╭─ RECORDS FOR THE TASK
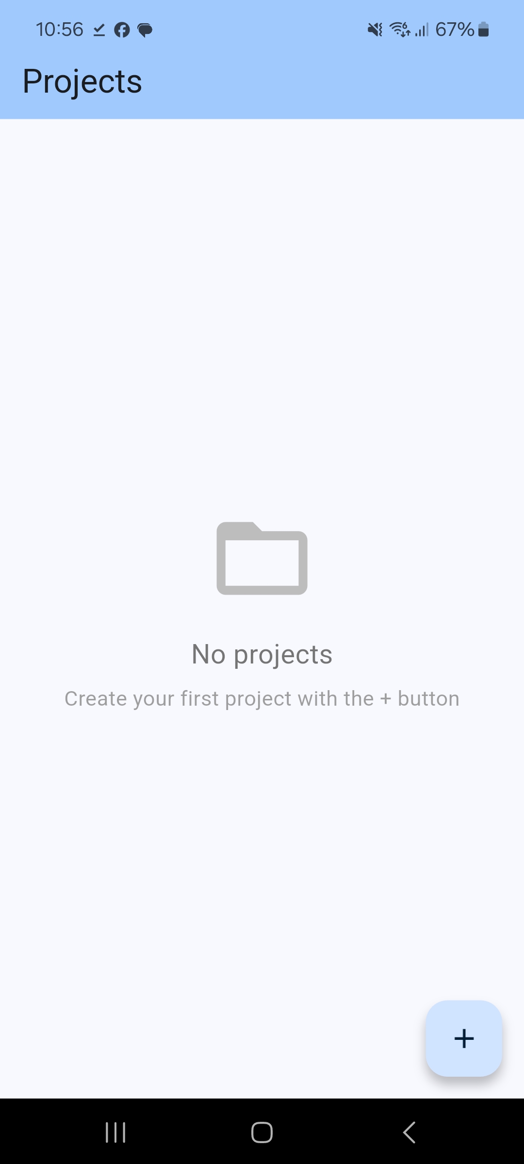This screenshot has width=524, height=1164.
Task: Tap the 10:56 clock
Action: coord(60,30)
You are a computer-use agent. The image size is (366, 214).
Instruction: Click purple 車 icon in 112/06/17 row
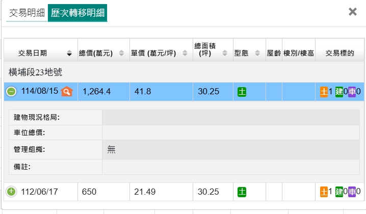pos(352,192)
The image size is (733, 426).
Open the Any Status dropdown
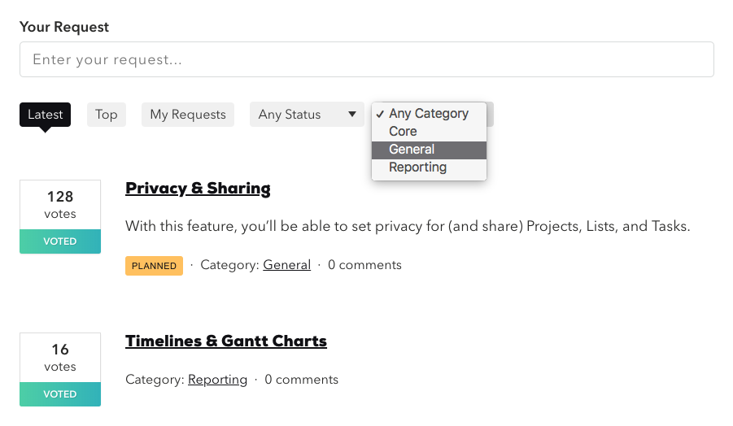[x=297, y=115]
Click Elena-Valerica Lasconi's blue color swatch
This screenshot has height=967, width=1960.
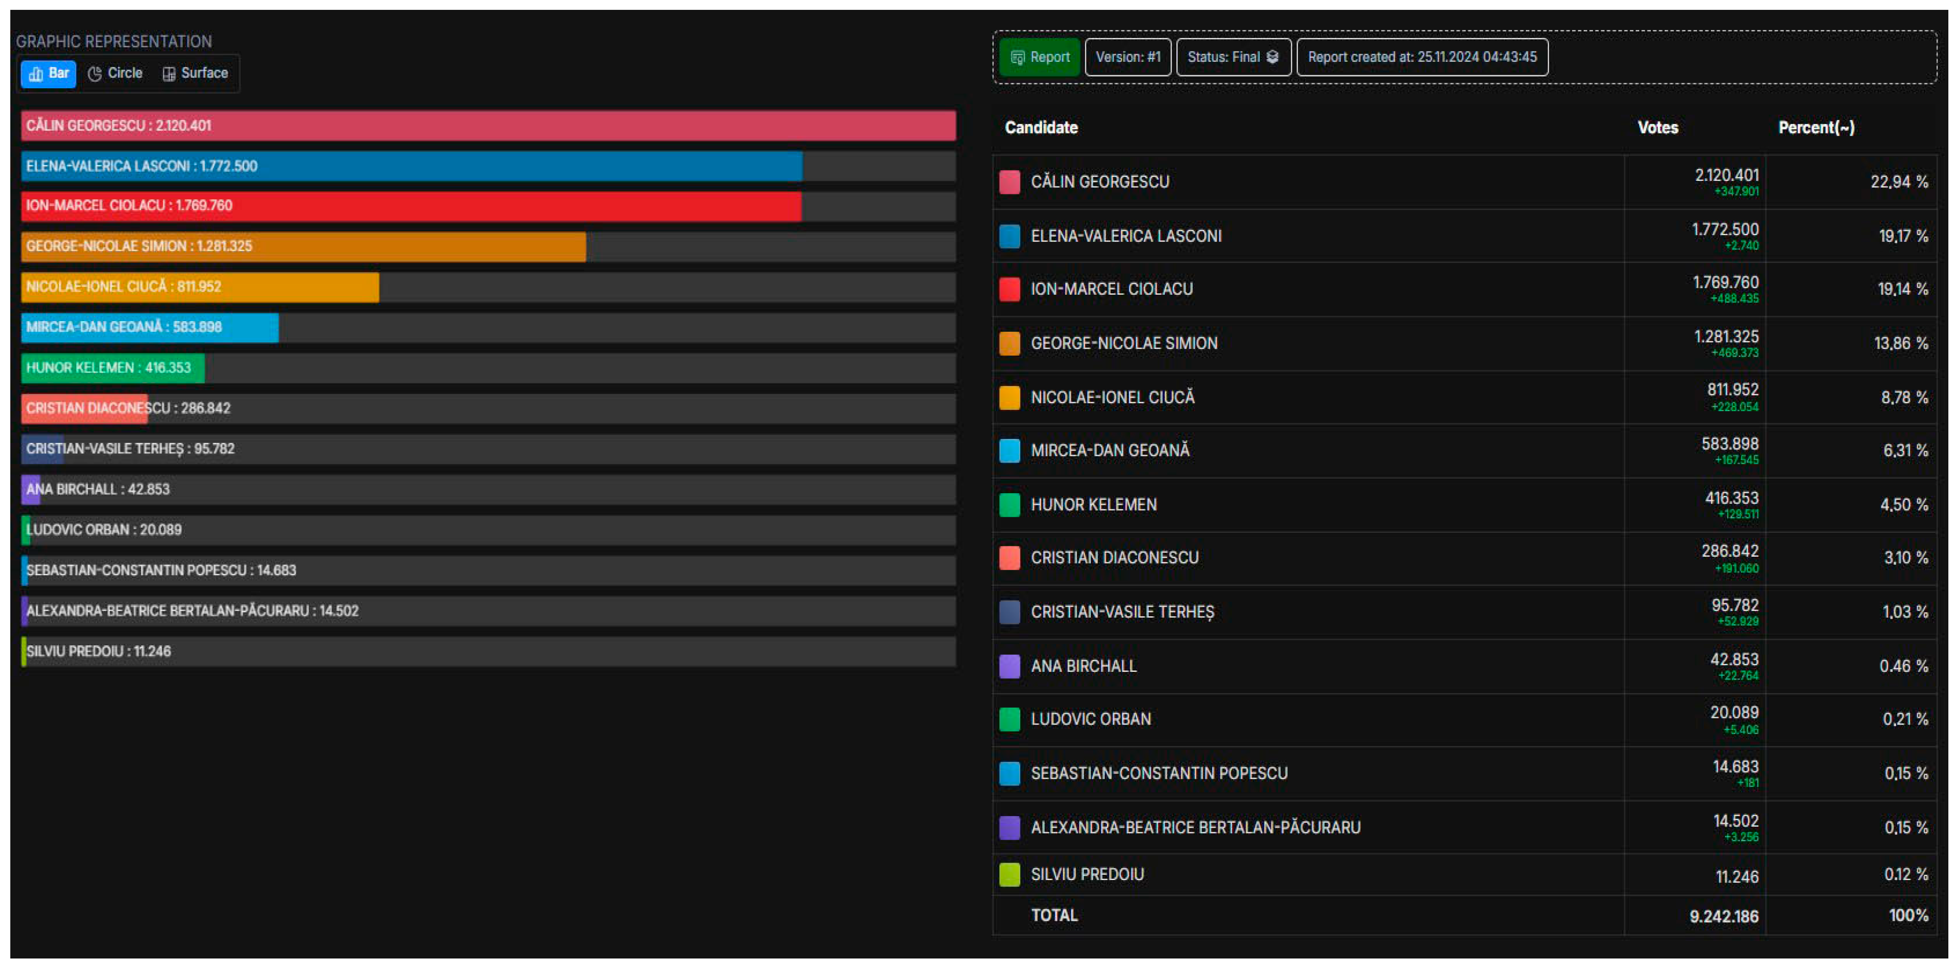pos(1009,237)
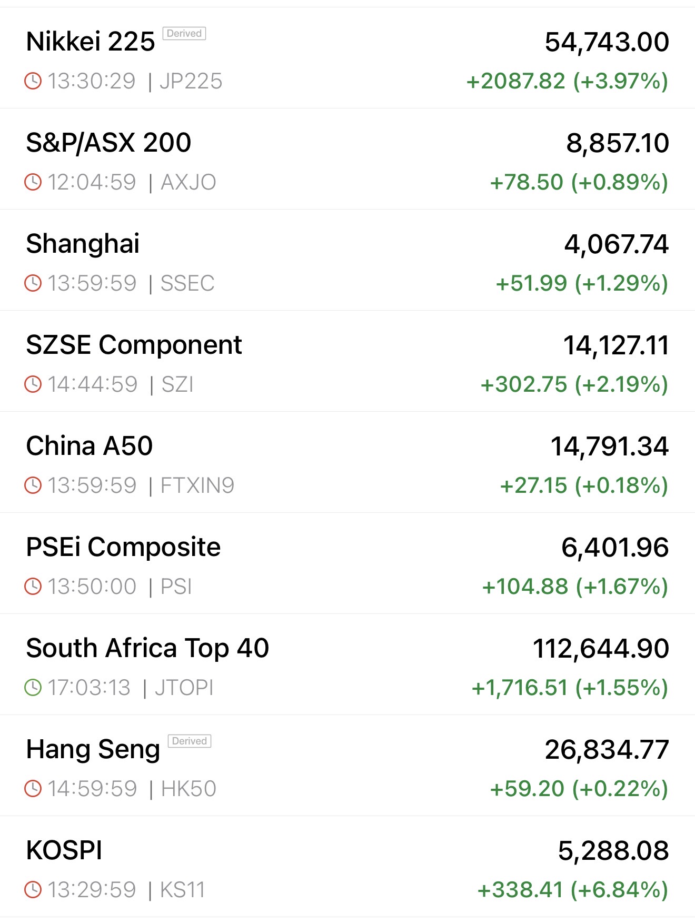The image size is (695, 923).
Task: Tap the red clock icon beside Nikkei 225
Action: (x=33, y=81)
╰─
REQUIREMENTS
Pull every line of text from the data above, word for word, and leave the pictures out.

THE RESPONSE
This screenshot has width=524, height=1164.
Task: Tap the 10:56 clock
Action: coord(60,30)
You are a computer-use agent. The image size is (366, 214).
Instruction: Click purple 車 icon in 112/06/17 row
pos(352,192)
The image size is (733, 426).
Open the Any Status dropdown
[x=297, y=115]
Click Elena-Valerica Lasconi's blue color swatch
This screenshot has height=967, width=1960.
pos(1009,237)
The image size is (695, 923).
Task: Tap the red clock icon beside Nikkei 225
Action: (x=33, y=81)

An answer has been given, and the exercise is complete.